Redacted Academic Case Study
This case study summarizes a Penn State cybersecurity project involving packet-level investigation, suspicious file analysis, supervised machine learning, clustering, Splunk-based analysis, and security recommendations.
Content Type: Redacted Academic Project / Cybersecurity Case Study
This case study is based on academic coursework completed at Penn State. It has been rewritten and sanitized for portfolio use. It does not include teammate names, professor names, student emails, raw screenshots, full submitted files, or unnecessary identifying details.
Overview#
This project focused on analyzing network traffic to distinguish normal activity from potentially suspicious or malicious behavior.
The work combined packet-level investigation, traffic analysis, supervised machine learning, clustering, and security recommendations. The goal was to evaluate network activity, identify suspicious patterns, compare classification approaches, and communicate findings in a way that could support security operations decision-making.
Project Context#
The project scenario involved a fictional organization reviewing network traffic collected over a multi-day period. The dataset contained a mix of legitimate traffic and potentially suspicious activity.
The main challenge was that not all data was clearly labeled, which reflects a realistic security operations problem: analysts often need to investigate large volumes of network activity without perfect ground truth.
Tools and Technologies#
Tools and concepts used included:
- Wireshark
- Security Onion
- Splunk
- Python
- scikit-learn
- pandas
- supervised machine learning
- clustering
- traffic classification
- anomaly detection
- confusion matrices
- precision, recall, accuracy, and F1 score
My Role#
For this project, I contributed to the analysis, machine learning experimentation, interpretation of results, and security recommendations.
The project required both technical analysis and written communication. The final output needed to explain what was observed, what methods were used, which results were meaningful, and what actions could improve the organization’s security posture.
Analysis Performed#
Packet and Traffic Investigation#
The project included investigation of suspicious network traffic using packet analysis tools.

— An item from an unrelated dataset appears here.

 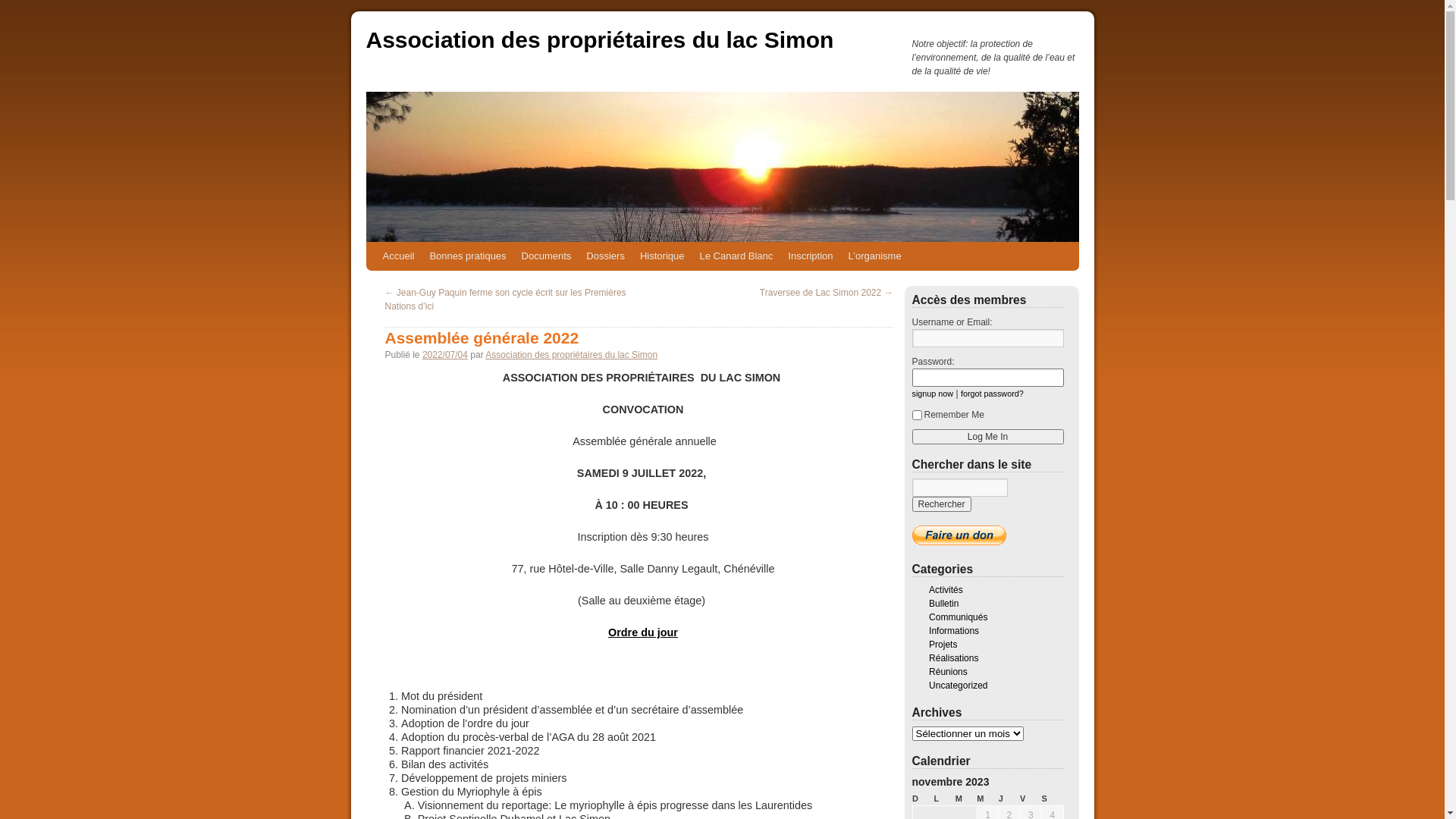 I want to click on 'signup now', so click(x=910, y=393).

One notable finding involved a large executable download from an unfamiliar hostname. This traffic was reviewed as potentially suspicious because executable downloads from unexpected or advertisement-related sources can create malware risk.
The analysis considered:
- source and destination details
- packet-level context
- TCP stream behavior
- file type concerns
- suspicious hostname context
- possible malware delivery risk
Supervised Machine Learning#
The project also used supervised machine learning to classify labeled network flow data as normal or attack traffic.
Several classification models were evaluated:
- Logistic Regression
- Decision Tree
- Random Forest
- Multi-Layer Perceptron
The workflow included:
- loading labeled network flow data
- removing irrelevant fields
- encoding categorical variables
- selecting useful traffic features
- scaling feature values
- splitting training and testing data
- fitting classification models
- comparing model performance
Performance was evaluated using:
- confusion matrix
- accuracy
- precision
- recall
- F1 score
Clustering and Anomaly Detection#
The project also explored clustering approaches for identifying unusual traffic behavior.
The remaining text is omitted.